§ **TASK DIRECTIONS**: Repeat all of the entries, please, keeping each line exact.
※
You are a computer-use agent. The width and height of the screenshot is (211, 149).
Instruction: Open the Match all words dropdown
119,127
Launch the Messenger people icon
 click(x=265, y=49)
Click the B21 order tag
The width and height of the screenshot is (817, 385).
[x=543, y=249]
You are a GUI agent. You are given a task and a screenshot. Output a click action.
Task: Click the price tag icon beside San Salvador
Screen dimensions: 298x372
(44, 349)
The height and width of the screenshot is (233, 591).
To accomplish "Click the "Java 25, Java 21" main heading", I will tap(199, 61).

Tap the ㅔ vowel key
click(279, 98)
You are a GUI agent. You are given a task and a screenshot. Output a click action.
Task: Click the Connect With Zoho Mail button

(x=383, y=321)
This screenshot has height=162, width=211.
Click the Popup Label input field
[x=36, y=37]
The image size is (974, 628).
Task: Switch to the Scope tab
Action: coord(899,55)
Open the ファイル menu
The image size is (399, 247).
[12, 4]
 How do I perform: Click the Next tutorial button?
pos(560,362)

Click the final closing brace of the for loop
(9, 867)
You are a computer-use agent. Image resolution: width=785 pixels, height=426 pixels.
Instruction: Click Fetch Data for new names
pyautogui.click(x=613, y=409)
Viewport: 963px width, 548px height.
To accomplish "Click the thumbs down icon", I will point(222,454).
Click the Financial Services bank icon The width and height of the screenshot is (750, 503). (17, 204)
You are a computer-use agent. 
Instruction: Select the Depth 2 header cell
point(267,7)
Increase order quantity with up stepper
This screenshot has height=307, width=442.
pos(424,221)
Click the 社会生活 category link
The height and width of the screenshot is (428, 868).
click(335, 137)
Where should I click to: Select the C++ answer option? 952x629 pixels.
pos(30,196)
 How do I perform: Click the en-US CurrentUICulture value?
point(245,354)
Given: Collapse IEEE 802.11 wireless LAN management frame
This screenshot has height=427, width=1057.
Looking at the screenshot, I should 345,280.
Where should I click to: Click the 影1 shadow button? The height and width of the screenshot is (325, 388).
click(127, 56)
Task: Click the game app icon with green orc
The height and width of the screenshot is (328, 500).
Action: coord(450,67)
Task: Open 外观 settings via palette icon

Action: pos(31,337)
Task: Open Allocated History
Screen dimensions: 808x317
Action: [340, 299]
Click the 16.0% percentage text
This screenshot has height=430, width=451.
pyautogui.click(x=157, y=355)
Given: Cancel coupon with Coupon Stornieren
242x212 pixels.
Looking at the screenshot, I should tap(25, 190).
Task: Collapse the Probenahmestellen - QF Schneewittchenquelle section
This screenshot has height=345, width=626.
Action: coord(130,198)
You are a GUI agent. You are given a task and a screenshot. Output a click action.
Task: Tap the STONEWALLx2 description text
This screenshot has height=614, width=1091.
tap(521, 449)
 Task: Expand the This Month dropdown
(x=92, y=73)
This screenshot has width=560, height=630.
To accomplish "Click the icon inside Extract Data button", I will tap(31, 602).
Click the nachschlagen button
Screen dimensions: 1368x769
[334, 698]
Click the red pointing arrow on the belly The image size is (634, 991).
※
§ **RESPONSE TO THE TASK**:
You are a computer-use agent. The width and height of the screenshot is (211, 149).
Instruction: Open the Match all words dropdown
119,127
Launch the Messenger people icon
 click(x=265, y=49)
Click the B21 order tag
The width and height of the screenshot is (817, 385).
[x=543, y=249]
You are a GUI agent. You are given a task and a screenshot. Output a click action.
Task: Click the price tag icon beside San Salvador
Screen dimensions: 298x372
(44, 349)
The height and width of the screenshot is (233, 591).
To accomplish "Click the "Java 25, Java 21" main heading", I will tap(199, 61).

Tap the ㅔ vowel key
click(279, 98)
You are a GUI agent. You are given a task and a screenshot. Output a click action.
Task: Click the Connect With Zoho Mail button

(x=383, y=321)
This screenshot has height=162, width=211.
Click the Popup Label input field
[x=36, y=37]
The image size is (974, 628).
Task: Switch to the Scope tab
Action: coord(899,55)
Open the ファイル menu
The image size is (399, 247).
[12, 4]
 How do I perform: Click the Next tutorial button?
pos(560,362)

Click the final closing brace of the for loop
(9, 867)
You are a computer-use agent. Image resolution: width=785 pixels, height=426 pixels.
Instruction: Click Fetch Data for new names
pyautogui.click(x=613, y=409)
Viewport: 963px width, 548px height.
To accomplish "Click the thumbs down icon", I will point(222,454).
Click the Financial Services bank icon The width and height of the screenshot is (750, 503). (17, 204)
You are a computer-use agent. 
Instruction: Select the Depth 2 header cell
point(267,7)
Increase order quantity with up stepper
This screenshot has height=307, width=442.
pos(424,221)
Click the 社会生活 category link
The height and width of the screenshot is (428, 868).
click(335, 137)
Where should I click to: Select the C++ answer option? 952x629 pixels.
pos(30,196)
 How do I perform: Click the en-US CurrentUICulture value?
point(245,354)
Given: Collapse IEEE 802.11 wireless LAN management frame
This screenshot has height=427, width=1057.
Looking at the screenshot, I should 345,280.
Where should I click to: Click the 影1 shadow button? The height and width of the screenshot is (325, 388).
click(127, 56)
Task: Click the game app icon with green orc
The height and width of the screenshot is (328, 500).
Action: coord(450,67)
Task: Open 外观 settings via palette icon

Action: pos(31,337)
Task: Open Allocated History
Screen dimensions: 808x317
Action: [340, 299]
Click the 16.0% percentage text
This screenshot has height=430, width=451.
pyautogui.click(x=157, y=355)
Given: Cancel coupon with Coupon Stornieren
242x212 pixels.
Looking at the screenshot, I should tap(25, 190).
Task: Collapse the Probenahmestellen - QF Schneewittchenquelle section
This screenshot has height=345, width=626.
Action: coord(130,198)
You are a GUI agent. You are given a task and a screenshot. Output a click action.
Task: Tap the STONEWALLx2 description text
This screenshot has height=614, width=1091.
tap(521, 449)
 Task: Expand the This Month dropdown
(x=92, y=73)
This screenshot has width=560, height=630.
To accomplish "Click the icon inside Extract Data button", I will tap(31, 602).
Click the nachschlagen button
Screen dimensions: 1368x769
[334, 698]
Click the red pointing arrow on the belly The image size is (634, 991).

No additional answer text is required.